« J’existe ». Depuis quelques années, ce tag fleurit dans l’Europe francophone. Il est présent sur les ponts ferroviaires, sur les luminaires des rues, au-dessus des autoroutes. Cet énoncé exprime une demande de visibilité, qui pour Honneth (2005 : en ligne) « désigne bien plus que la perceptibilité parce qu’elle amorce une capacité d’identification individuelle élémentaire ». Ce numéro aborde la manière dont les sciences humaines et sociales se saisissent de la question, en partant du constat que la visibilité est un lien relationnel entre deux individus ou deux groupes par rapport à une norme (Goffman, 1975) et donc « une partie intégrante de leur réalité sociale » (Bourdieu, 1979). Inversement, l’invisibilité1 est un signe de faiblesse ou d’humilité, tendant dans notre société à « signifier l’insignifiant et, au-delà, l’inexistant » (Aubert, Haroche, 2011). Si les sociétés contemporaines sont « une masse migrante par essence » (Chassin, Kprsakoff, Maugier-Vielpeau, 2020), les migrants restent un des groupes sociaux les plus vulnérables. Ils constituent une population « silencieuse » (Beaud, Pialoux, 1999) en « insécurité culturelle » (Bouvet 2015), tantôt invisible, tantôt « hyper-invisible » (Dalibert et Doytcheva, 2014). Pour Honneth (2005), les mécanismes de l’invisibilité des migrants se basent sur la non-reconnaissance de la valeur sociale des individus.
Parmi les multiples mécanismes de mise en invisibilité des migrants, on peut mentionner avec Morokvasic (2015) leur absence dans les statistiques, qui ne permet pas de reconnaître leur rôle économique, ou le fait que les femmes migrantes soient associées principalement aux violences dont elles sont/seraient victimes, comme la traite, l’esclavage domestique, la polygamie et les mariages forcés. Dans le discours juridique, Lochak (2008) pointe l’invisibilisation dans et par le droit, capable soit d’ignorer les acteurs, soit de les rendre activement invisibles, mais également et par le même mécanisme catégoriel, de les réintégrer dans le jeu social. Les catégories juridiques ont des effets pratiques et symboliques qui donnent un cadre commun à ce qui est acceptable socialement ou pas. Cependant, la création d’un régime de visibilité n’a pas toujours des effets positifs, car la catégorisation peut être accompagnée d’une forme de répression et d’exclusion.

▶ _CONSIGNE A_: D'après l'extrait sur l'invisibilité des migrants, à quels endroits voit-on le tag « J'existe » ?
Le texte et les enregistrements n'ont aucun rapport entre eux.

▶ _Enregistrements extraits_:
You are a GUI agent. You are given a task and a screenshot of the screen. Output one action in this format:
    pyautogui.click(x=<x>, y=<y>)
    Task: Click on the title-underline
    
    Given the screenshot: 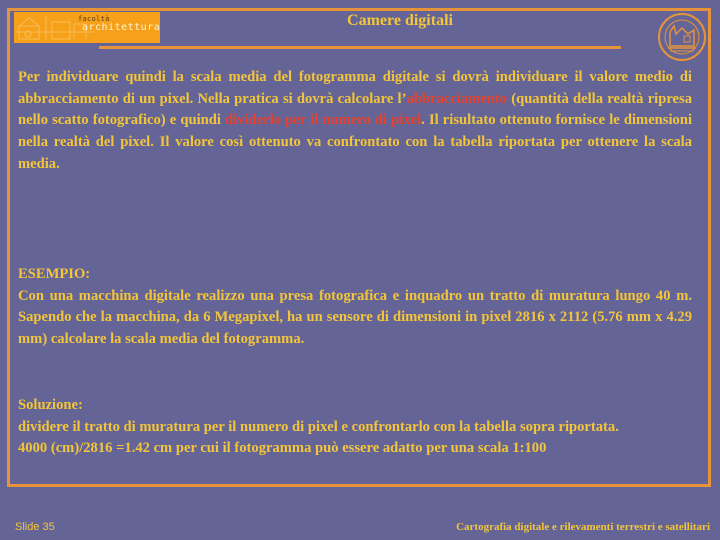 What is the action you would take?
    pyautogui.click(x=360, y=48)
    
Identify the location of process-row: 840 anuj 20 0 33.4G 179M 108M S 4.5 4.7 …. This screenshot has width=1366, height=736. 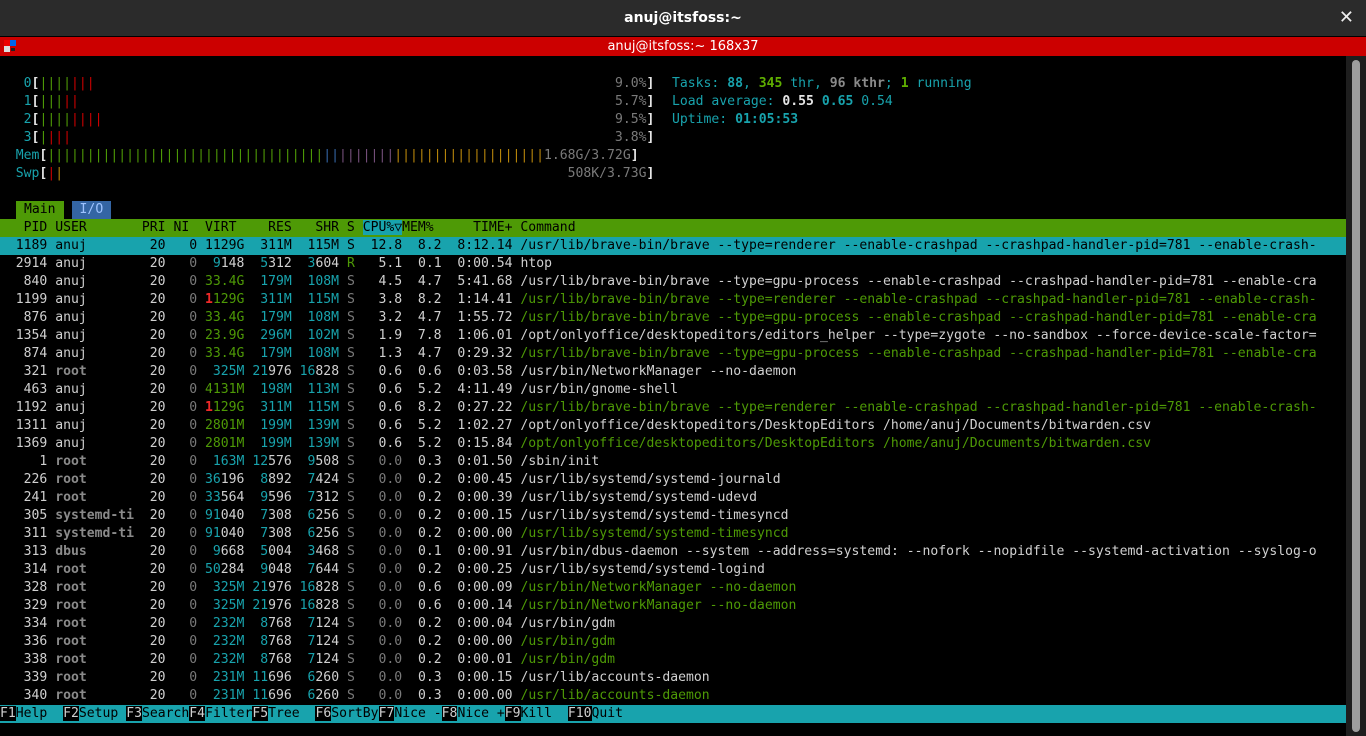
(673, 282).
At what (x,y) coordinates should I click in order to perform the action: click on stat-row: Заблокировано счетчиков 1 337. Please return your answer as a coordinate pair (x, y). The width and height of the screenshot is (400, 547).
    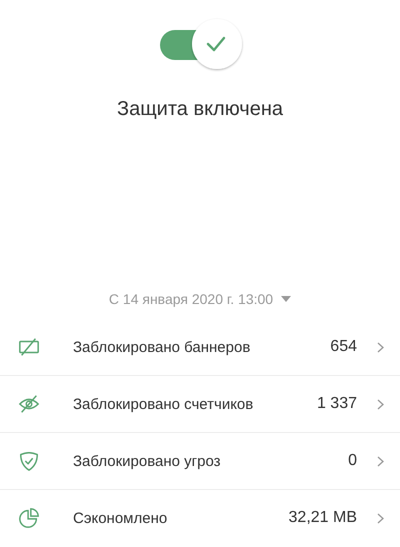
    Looking at the image, I should click on (200, 404).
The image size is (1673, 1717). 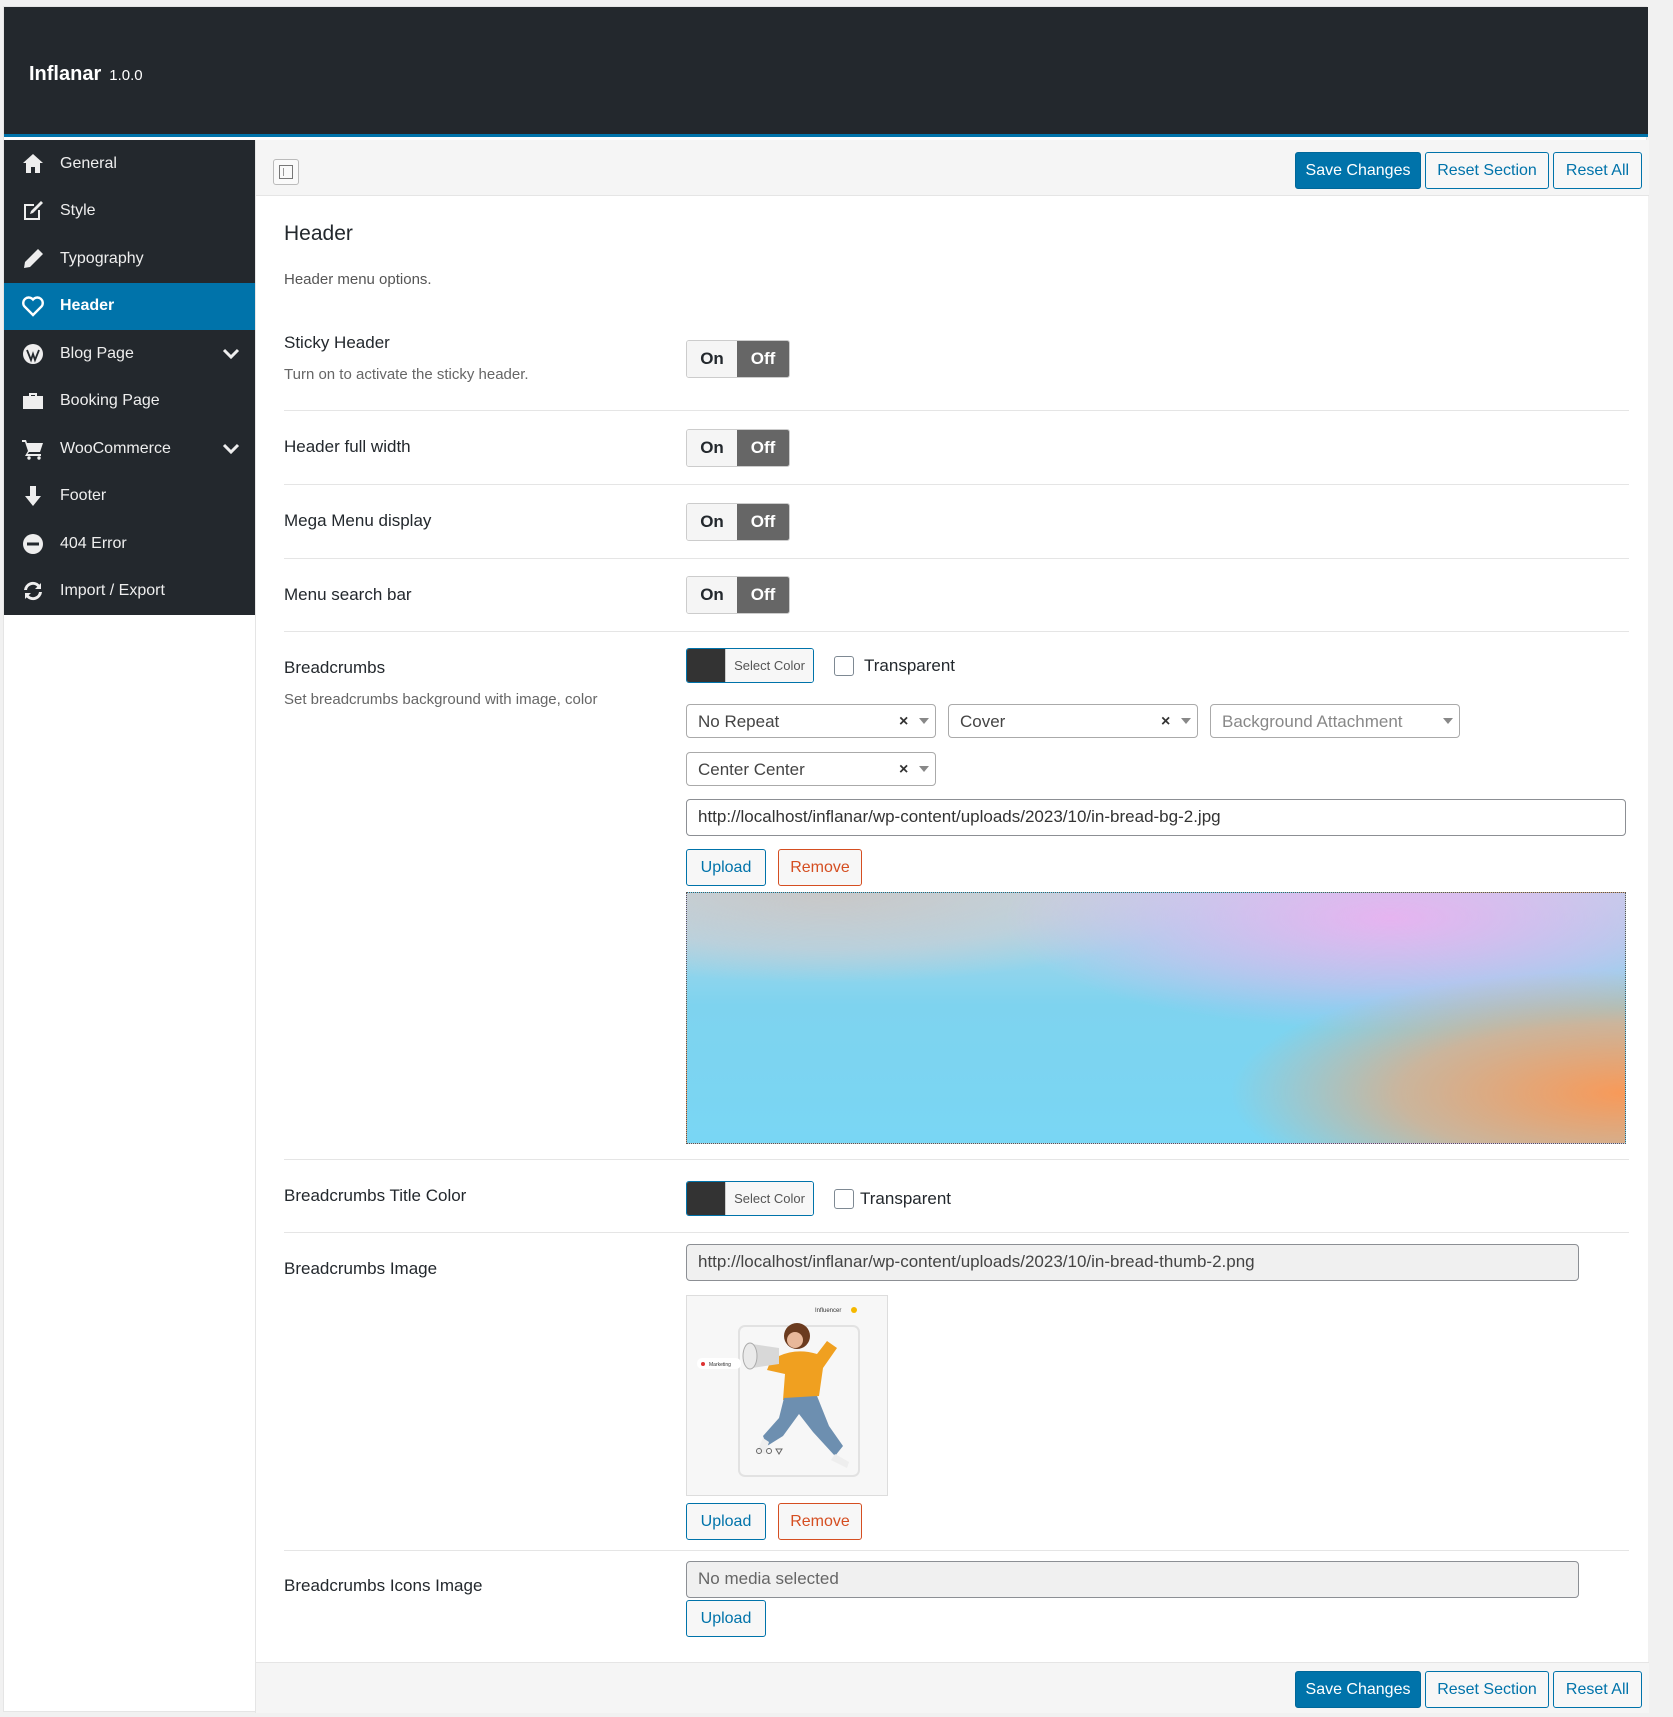 What do you see at coordinates (820, 1522) in the screenshot?
I see `breadcrumbs-image-remove-button: Remove` at bounding box center [820, 1522].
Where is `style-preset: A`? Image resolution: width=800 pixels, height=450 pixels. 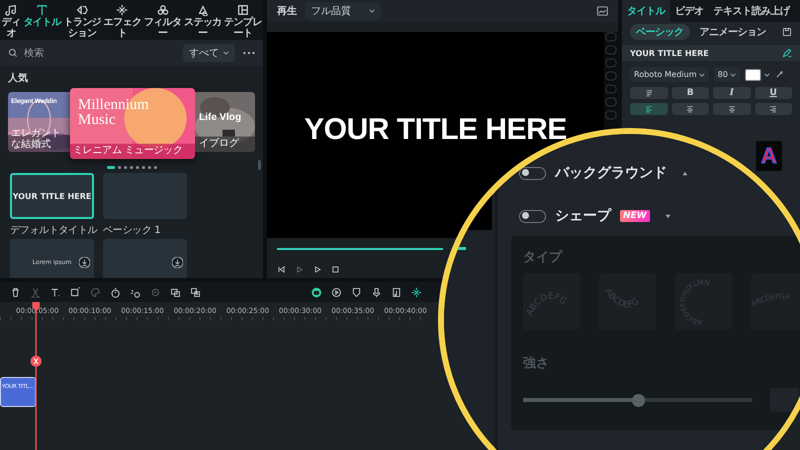
style-preset: A is located at coordinates (769, 156).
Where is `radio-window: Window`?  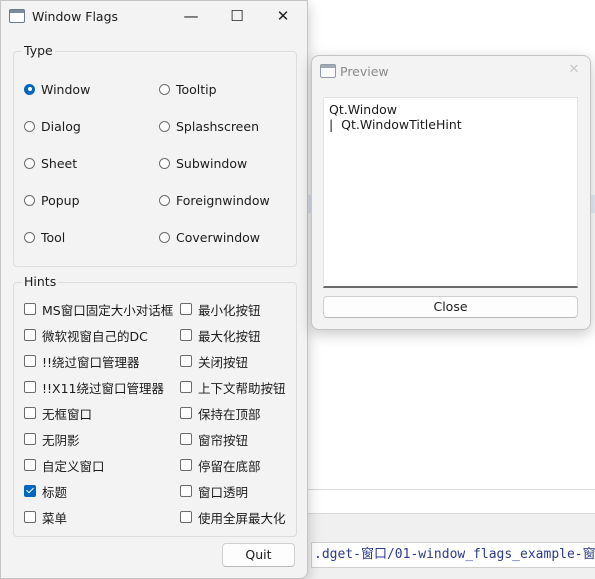
radio-window: Window is located at coordinates (57, 89).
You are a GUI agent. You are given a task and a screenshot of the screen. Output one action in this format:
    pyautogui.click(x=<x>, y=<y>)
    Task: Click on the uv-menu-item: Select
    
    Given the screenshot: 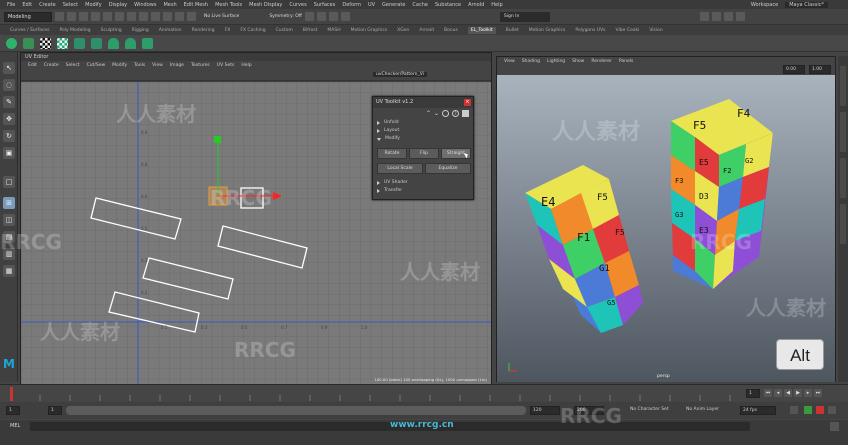 What is the action you would take?
    pyautogui.click(x=73, y=66)
    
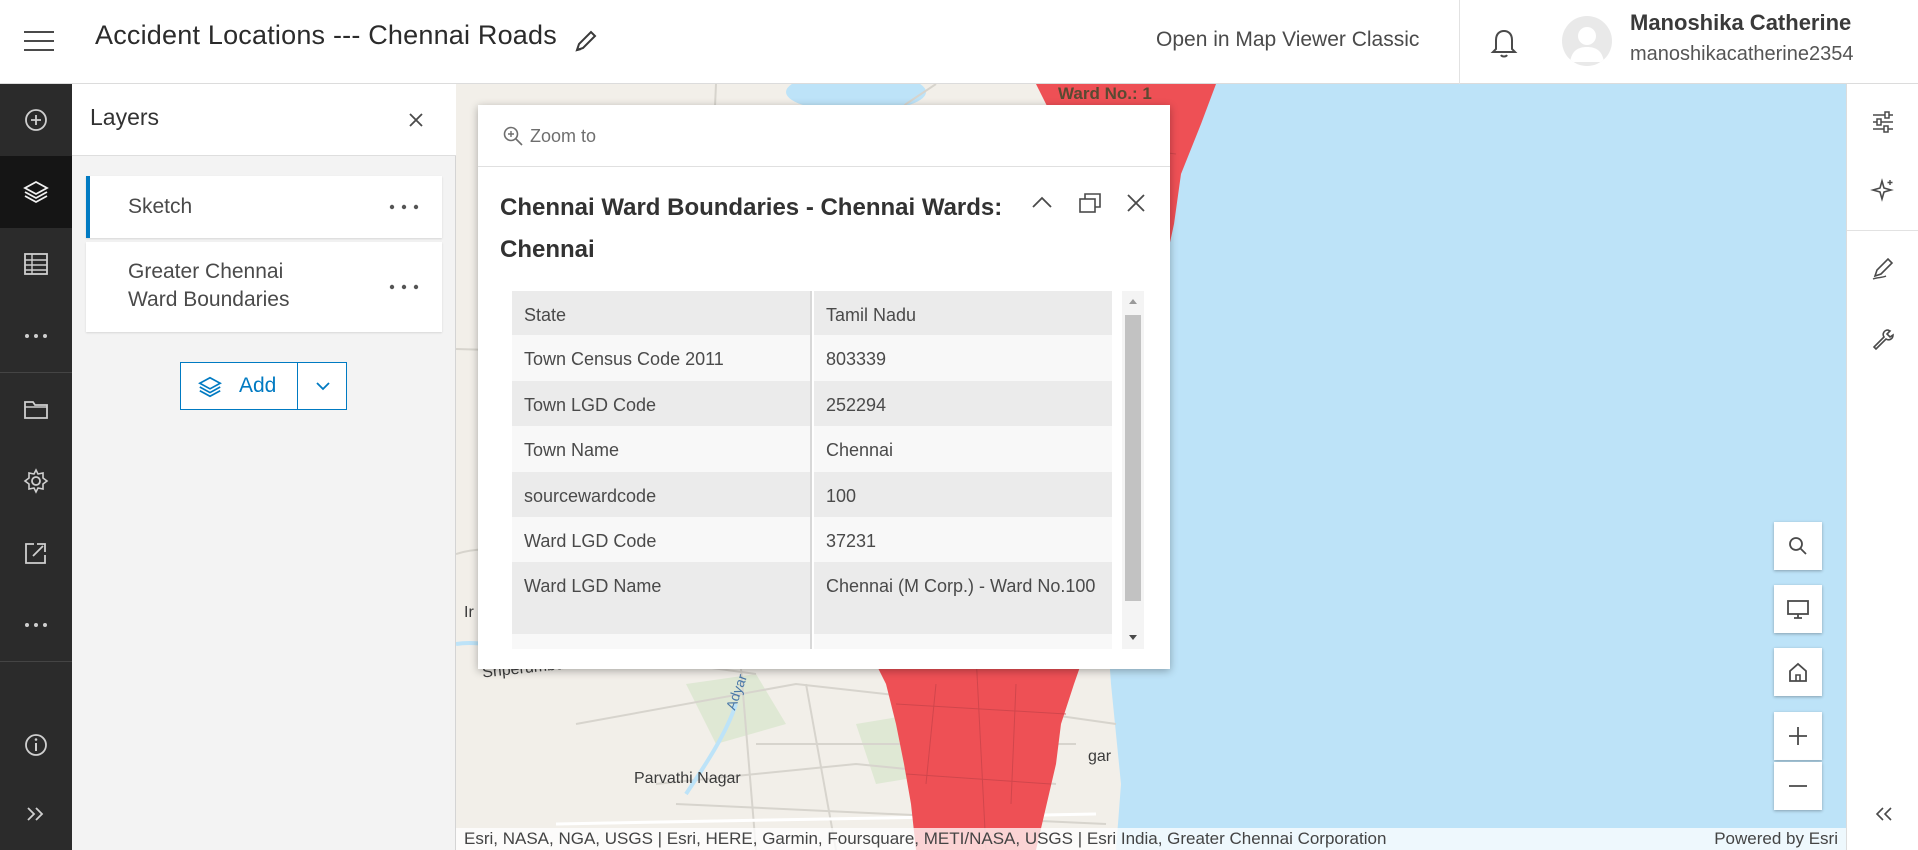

▶ _CONSIGNE B_: Recopiez telles quelles les lignes des enregistrements : commencez à celle qui contient « pixels, height=450 pixels. » et arrêtez-vous après celle qui contient « radio-window: Window is ». Laissez les images de côté.

▶ _RÉPONSE A_: Sur les ponts ferroviaires, sur les luminaires des rues et au-dessus des autoroutes.

▶ _RÉPONSE B_:
Where is `style-preset: A`? Image resolution: width=800 pixels, height=450 pixels. 
style-preset: A is located at coordinates (769, 156).
Where is `radio-window: Window`?  
radio-window: Window is located at coordinates (57, 89).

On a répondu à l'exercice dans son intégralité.